How do you think Baylor's clinical exome test differs from others?

One of the things that varies among them is whether they do the exome on a trio or just the patient.

We have put a lot of work into using the academic resources at the medical school in the reporting. For example, I just got an e-mail yesterday from the lab, there was an unusual variant in a cancer gene, and they wanted my opinion about that variant, whether I think it should be reported. I think we are doing a lot of intellectual curation. We are really trying to use the resources of the school to provide the best information to the doctor, as opposed to some of the tests that provide longer variant lists upfront, for some of the physicians who want to do more of the interpretation on their end.

Our reporting is very much focused around what the patient's problem was. So what we report out actually varies with the patient, whereas there are some systems where the report is essentially the same, independent of what the patient's problem is.

You said the test has a 25 percent diagnostic yield. How does this compare to existing genetic tests?

Actually, very favorably. If you look at the early data using arrays as a diagnostic test, it was about 10 percent, and people were very impressed by that. Now we have better arrays, maybe it's about 15 percent, in a child with, for example, intellectual disability. But Christine Eng, the lab director, actually looked at all of the tests we offer, and the majority are in the 5 percent to 20 percent range, most holding around 10 percent positive results. So we have been quite impressed.

And I think it's important to realize that this is version 1. For example, we have now added the mitochondrial genome to our test. We and others are certainly aware that the exome doesn't cover every single clinically relevant gene, so we are looking at using other chemistries to try to sequence those difficult-to-sequence exons and to generate a more polished exome. There is going to be constant improvement.

So the question about the remaining 75 percent of patients, is it simply if we did an even better job with the exome, we would find a mutation? A number of those patients may have methylation abnormalities, or they may have abnormalities in non-coding regions. And until we all just do more testing, we won't have an answer.

Can Baylor's test be ordered for a healthy individual?

_ _ _

[TASK LIST]:
A: According to the interview on Baylor's clinical exome test, what has now been added to the test?
B: Continue the interview on Baylor's clinical exome test from its last line.

[DATA FOR ANALYSIS]:
_ _ _

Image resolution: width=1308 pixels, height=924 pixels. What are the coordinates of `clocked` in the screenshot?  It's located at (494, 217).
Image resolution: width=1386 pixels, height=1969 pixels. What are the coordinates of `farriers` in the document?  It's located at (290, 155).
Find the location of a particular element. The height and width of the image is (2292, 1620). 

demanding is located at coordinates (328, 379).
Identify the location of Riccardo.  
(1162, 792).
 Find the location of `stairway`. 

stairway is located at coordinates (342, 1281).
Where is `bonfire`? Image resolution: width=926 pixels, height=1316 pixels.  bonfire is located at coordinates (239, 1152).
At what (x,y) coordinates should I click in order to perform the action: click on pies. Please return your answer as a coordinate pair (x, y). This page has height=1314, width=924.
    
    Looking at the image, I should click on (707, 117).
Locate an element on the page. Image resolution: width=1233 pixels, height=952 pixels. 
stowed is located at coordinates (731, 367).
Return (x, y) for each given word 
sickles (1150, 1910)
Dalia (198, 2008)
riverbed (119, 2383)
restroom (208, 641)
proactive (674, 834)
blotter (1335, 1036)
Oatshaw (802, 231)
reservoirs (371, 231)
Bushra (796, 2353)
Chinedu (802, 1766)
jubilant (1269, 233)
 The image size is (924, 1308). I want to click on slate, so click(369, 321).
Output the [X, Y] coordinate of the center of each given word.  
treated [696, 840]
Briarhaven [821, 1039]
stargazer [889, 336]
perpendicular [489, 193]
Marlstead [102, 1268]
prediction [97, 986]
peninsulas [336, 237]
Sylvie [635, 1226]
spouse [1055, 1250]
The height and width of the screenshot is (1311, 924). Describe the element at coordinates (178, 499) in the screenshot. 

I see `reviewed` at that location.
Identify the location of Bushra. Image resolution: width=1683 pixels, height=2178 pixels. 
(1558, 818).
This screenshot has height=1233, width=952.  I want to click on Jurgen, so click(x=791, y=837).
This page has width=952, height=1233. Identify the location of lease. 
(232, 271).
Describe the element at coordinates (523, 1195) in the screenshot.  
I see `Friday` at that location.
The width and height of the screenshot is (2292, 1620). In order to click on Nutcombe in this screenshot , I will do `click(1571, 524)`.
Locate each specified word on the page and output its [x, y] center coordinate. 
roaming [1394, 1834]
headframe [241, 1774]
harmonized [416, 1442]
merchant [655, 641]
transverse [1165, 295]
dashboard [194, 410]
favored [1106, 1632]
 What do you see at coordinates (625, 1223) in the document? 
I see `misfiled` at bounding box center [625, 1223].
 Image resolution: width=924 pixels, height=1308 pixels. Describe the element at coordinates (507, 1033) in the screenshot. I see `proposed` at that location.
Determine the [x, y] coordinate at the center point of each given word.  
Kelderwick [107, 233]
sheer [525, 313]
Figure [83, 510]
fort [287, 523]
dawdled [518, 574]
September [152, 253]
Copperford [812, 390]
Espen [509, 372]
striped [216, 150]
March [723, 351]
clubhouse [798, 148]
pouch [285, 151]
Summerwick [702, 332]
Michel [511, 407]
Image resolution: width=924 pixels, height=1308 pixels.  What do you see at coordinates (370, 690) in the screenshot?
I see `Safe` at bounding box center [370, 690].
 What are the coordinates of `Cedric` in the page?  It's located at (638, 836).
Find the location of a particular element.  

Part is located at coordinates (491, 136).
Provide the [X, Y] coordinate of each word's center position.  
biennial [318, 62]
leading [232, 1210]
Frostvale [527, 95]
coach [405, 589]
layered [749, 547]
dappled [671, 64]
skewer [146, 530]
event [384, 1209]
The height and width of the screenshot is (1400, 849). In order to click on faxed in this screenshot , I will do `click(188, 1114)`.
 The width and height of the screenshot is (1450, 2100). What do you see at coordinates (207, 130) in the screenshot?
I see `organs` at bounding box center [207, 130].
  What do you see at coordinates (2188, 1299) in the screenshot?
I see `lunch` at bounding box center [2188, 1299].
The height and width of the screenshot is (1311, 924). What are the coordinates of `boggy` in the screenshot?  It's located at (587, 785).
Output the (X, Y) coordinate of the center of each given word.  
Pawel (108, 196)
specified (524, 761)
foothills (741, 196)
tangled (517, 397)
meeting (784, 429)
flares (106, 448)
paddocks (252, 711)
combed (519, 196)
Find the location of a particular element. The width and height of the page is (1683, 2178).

_ _ _

[RESPONSES]:
A: The mitochondrial genome.

B:
That's actually something we discuss quite frequently. I think that it surely could be ordered by a physician for a healthy patient. In our focused report, they would predominantly get incidental findings, autosomal recessive carrier status and some pharmacogenetic loci. There are other tests designed for healthy adults where the focus is more on pharmacogenomics and things like that.

I think we have had one or two healthy patients, and we have certainly talked about expanding that. And looking at, if we are going to focus on more of a screening-type test for healthy adults, what should we do to make a better test for that scenario?

What have been the greatest challenges in the first year of running this test?

It's been an amazing year. At Baylor, there was a very large group of highly experienced people who came together and said, 'Let's get it done!'

I think the biggest challenge has probably been turnaround time, and trying to make sure that we adequately annotate and report out while dealing with impatient physicians who of course want a result for their patient. Because there are many MDs around the table, we all understand that feeling, but doing it right, especially when you are new, takes time.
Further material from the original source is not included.